Yes please for refs! That's a great analysis BTW. I am going to pull together some stats on the back of this conversation so will definitely do some more digging. I work for a university health department so have good access to journals etc. I'll definitely look that one up though.

It would seem fairly self-evident to me that DAFNE or equivalent would be financially viable when you consider the cost to the NHS of treating A&E diabetic episodes. I would also have thought that a lack of trained staff to deliver would be no barrier when you could commission the service from another provider more cheaply that increasing your staffing.

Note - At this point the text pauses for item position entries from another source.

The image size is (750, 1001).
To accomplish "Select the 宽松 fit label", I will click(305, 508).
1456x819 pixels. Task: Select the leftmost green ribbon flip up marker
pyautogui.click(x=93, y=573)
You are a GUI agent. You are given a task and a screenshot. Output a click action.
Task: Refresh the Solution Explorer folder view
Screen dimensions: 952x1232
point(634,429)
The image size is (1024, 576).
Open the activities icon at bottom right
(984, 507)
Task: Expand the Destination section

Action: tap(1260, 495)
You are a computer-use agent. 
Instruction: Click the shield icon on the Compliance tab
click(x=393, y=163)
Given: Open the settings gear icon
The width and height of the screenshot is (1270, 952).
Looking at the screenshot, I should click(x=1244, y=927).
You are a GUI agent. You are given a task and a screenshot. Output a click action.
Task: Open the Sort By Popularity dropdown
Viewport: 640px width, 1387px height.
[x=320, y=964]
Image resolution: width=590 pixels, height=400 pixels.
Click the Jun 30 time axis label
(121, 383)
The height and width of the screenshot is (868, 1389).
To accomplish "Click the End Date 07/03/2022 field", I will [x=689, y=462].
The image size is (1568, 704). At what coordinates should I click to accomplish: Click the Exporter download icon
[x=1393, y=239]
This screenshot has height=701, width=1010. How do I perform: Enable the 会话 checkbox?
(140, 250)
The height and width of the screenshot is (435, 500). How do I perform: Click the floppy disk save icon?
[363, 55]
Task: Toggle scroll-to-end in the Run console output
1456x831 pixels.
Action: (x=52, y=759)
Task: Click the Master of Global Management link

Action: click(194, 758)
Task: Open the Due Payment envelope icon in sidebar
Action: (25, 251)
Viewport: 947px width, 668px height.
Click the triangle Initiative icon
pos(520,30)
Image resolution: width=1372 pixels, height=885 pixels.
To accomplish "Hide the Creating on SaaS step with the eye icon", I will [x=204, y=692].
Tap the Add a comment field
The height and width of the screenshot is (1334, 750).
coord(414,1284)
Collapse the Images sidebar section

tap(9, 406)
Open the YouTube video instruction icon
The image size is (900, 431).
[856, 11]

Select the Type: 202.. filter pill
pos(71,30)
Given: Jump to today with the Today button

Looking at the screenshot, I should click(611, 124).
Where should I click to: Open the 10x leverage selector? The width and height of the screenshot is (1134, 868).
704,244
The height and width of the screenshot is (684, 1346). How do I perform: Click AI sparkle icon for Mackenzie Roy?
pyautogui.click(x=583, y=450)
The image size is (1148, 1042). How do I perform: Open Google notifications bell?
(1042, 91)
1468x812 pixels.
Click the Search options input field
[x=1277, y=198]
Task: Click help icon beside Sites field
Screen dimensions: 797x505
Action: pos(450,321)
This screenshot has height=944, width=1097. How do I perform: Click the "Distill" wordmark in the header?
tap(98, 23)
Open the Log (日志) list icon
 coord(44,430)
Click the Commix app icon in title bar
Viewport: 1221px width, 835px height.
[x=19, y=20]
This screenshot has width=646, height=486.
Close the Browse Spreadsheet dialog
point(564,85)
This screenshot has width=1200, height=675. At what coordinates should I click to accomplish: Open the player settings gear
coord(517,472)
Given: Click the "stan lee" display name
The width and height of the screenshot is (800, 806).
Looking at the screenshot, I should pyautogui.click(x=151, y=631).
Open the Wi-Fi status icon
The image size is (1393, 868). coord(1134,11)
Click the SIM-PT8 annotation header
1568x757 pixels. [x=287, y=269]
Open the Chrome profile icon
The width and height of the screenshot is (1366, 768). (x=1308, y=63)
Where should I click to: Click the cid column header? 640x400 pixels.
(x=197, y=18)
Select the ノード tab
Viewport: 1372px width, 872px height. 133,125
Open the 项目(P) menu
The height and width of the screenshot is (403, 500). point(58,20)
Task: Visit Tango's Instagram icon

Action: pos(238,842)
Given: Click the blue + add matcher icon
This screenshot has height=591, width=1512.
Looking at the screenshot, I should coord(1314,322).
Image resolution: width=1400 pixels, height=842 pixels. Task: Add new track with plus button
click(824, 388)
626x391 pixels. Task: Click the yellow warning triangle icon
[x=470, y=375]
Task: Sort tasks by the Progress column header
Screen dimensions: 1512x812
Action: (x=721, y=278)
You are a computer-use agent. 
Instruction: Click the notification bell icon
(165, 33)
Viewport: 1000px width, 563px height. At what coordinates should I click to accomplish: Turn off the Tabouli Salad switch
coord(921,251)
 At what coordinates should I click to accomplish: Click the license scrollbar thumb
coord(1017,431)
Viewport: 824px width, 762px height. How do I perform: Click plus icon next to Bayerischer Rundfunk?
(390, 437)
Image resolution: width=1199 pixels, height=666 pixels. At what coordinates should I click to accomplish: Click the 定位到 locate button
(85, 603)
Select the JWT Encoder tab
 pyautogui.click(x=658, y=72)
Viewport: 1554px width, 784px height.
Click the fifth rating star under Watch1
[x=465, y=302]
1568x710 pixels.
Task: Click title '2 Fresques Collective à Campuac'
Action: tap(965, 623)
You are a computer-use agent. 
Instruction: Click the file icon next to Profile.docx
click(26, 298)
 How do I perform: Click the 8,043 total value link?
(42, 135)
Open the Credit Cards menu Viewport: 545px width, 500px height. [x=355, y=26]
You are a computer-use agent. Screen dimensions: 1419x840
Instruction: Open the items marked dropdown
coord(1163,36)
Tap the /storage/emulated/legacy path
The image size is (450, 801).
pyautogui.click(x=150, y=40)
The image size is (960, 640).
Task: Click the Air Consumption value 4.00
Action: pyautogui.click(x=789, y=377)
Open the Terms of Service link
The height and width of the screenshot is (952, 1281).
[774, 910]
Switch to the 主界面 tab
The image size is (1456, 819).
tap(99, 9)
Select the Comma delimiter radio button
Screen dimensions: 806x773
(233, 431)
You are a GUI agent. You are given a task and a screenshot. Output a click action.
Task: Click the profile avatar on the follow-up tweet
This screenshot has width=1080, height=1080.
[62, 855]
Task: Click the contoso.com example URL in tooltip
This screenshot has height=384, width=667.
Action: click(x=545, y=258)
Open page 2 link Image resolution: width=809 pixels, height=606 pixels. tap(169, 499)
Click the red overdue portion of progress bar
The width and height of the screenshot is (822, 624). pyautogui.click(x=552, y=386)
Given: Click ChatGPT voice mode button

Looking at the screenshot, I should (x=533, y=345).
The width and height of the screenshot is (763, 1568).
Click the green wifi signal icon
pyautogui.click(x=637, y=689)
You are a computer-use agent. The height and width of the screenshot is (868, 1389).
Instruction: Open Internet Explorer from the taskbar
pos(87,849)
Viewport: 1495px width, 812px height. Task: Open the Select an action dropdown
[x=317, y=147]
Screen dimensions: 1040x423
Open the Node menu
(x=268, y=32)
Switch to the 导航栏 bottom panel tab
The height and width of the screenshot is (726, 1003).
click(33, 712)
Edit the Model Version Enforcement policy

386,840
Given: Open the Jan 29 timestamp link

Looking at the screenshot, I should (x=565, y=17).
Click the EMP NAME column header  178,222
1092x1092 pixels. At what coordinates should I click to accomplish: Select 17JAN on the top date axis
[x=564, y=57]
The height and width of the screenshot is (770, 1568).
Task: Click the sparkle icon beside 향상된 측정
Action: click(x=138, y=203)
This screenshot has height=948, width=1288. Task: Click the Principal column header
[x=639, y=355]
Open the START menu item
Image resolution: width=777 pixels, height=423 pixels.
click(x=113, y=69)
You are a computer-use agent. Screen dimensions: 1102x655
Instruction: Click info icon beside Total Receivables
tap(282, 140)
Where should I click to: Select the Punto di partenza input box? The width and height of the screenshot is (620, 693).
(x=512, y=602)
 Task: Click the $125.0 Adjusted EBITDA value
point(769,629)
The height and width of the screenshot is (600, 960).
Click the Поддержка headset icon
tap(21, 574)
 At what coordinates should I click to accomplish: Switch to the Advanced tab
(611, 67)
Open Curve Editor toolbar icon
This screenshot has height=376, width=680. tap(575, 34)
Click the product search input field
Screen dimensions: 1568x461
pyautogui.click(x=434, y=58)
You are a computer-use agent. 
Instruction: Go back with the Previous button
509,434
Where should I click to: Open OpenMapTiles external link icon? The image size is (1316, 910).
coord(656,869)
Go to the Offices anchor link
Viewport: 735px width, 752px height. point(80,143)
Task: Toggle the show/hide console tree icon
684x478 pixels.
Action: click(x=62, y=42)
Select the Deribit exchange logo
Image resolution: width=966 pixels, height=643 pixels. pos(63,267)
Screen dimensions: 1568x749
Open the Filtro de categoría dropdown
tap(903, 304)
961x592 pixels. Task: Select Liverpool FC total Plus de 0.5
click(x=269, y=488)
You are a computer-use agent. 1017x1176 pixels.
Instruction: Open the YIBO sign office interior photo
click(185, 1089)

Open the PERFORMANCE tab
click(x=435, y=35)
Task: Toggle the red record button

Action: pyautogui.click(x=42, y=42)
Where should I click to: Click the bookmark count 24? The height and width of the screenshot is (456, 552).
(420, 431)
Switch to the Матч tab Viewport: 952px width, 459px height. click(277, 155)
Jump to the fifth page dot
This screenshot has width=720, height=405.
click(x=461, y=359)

Whilst the diabetes centre of my local hospital is one of the better bits of it, I'm not impressed with the organisation overall and previous experiences have taught me that it's not very open to listening.

EDIT:
The 2010 report on delivering the national service framework for diabetes also says:

http://www.dh.gov.uk/prod_consum_dh.../@en/@ps/documents/digitalasset/dh_112511.pdf
"Structured patient education plays an important role in enabling people with diabetes to manage their diabetes on a day-to-day basis. The spread of the Diabetes Education and Self-Management for Ongoing and Newly Diagnosed (DESMOND), Dose Adjustment For Normal Eating (DAFNE) and X-PERT courses is encouraging. The first recommendation in NICE CG8714 is that every person with diabetes should be offered structured education."